Dataset excerpts
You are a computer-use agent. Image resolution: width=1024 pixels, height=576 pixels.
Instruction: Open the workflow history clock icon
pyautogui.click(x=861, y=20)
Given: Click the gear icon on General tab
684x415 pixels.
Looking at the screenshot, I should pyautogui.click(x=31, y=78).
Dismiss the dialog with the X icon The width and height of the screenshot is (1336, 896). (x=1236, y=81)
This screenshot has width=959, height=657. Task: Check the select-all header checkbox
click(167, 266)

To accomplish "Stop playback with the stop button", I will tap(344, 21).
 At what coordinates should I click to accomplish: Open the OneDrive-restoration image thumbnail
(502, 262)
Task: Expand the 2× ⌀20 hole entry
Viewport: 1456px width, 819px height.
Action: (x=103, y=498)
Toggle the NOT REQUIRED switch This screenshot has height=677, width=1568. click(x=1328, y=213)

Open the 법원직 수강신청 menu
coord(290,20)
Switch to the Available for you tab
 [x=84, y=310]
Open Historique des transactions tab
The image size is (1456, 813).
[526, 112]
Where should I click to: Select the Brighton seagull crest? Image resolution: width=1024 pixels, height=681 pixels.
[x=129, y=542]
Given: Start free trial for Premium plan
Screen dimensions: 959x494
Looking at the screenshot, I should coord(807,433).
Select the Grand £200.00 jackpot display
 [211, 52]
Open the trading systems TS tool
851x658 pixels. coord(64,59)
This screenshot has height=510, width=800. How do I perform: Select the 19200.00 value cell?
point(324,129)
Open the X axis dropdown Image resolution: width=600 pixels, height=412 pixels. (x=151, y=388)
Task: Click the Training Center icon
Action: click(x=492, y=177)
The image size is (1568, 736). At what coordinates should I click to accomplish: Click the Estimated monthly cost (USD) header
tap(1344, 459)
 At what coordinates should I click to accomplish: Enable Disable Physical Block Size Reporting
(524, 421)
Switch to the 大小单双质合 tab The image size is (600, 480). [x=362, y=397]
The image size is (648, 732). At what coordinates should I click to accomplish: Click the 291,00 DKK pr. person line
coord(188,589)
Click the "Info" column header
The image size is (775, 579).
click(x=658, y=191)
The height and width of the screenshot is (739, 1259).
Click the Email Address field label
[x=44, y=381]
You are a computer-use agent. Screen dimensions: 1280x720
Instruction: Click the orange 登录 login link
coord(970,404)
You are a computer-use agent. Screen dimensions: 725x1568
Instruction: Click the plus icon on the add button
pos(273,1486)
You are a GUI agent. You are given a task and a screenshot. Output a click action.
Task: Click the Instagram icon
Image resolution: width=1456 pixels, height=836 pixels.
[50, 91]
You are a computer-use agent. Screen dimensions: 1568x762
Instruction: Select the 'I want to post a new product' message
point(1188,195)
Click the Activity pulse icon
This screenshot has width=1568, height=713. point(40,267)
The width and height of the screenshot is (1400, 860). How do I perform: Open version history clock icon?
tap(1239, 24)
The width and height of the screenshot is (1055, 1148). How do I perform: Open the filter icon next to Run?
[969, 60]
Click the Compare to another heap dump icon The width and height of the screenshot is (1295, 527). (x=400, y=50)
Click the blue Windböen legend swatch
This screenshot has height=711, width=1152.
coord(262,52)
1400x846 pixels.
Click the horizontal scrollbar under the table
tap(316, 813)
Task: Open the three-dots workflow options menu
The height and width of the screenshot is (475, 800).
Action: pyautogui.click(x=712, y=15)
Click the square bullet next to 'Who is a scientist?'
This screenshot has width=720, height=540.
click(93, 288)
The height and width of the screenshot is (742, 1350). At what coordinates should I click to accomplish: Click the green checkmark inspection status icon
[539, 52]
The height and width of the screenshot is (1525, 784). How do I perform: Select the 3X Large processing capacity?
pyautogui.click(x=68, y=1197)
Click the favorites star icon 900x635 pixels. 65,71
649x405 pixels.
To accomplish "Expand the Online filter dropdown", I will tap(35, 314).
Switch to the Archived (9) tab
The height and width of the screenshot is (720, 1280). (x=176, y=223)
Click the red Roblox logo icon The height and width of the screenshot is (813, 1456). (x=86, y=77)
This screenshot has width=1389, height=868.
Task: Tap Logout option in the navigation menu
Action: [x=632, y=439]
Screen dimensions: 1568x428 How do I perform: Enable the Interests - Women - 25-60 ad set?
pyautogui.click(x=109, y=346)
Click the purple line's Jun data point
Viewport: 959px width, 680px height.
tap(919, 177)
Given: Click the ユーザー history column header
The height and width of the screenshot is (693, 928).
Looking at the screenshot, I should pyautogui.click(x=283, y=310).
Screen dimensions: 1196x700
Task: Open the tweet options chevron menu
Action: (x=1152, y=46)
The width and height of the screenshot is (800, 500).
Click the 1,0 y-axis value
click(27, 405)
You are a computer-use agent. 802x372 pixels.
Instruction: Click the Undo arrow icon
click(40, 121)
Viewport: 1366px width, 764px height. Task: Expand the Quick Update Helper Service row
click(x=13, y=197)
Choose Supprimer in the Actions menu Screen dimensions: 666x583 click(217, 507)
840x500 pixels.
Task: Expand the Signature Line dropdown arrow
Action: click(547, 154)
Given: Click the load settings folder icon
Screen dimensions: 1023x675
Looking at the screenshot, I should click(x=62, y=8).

▶ **BRIEF**: Scan the data above and report each line in which "computer" is present.

▶ **TASK RESULT**:
You are a computer-use agent. Image resolution: width=1024 pixels, height=576 pixels.
You are a computer-use agent. Screen dimensions: 1280x720
You are a computer-use agent. Screen dimensions: 725x1568
You are a computer-use agent. Screen dimensions: 1568x762
You are a computer-use agent. 802x372 pixels.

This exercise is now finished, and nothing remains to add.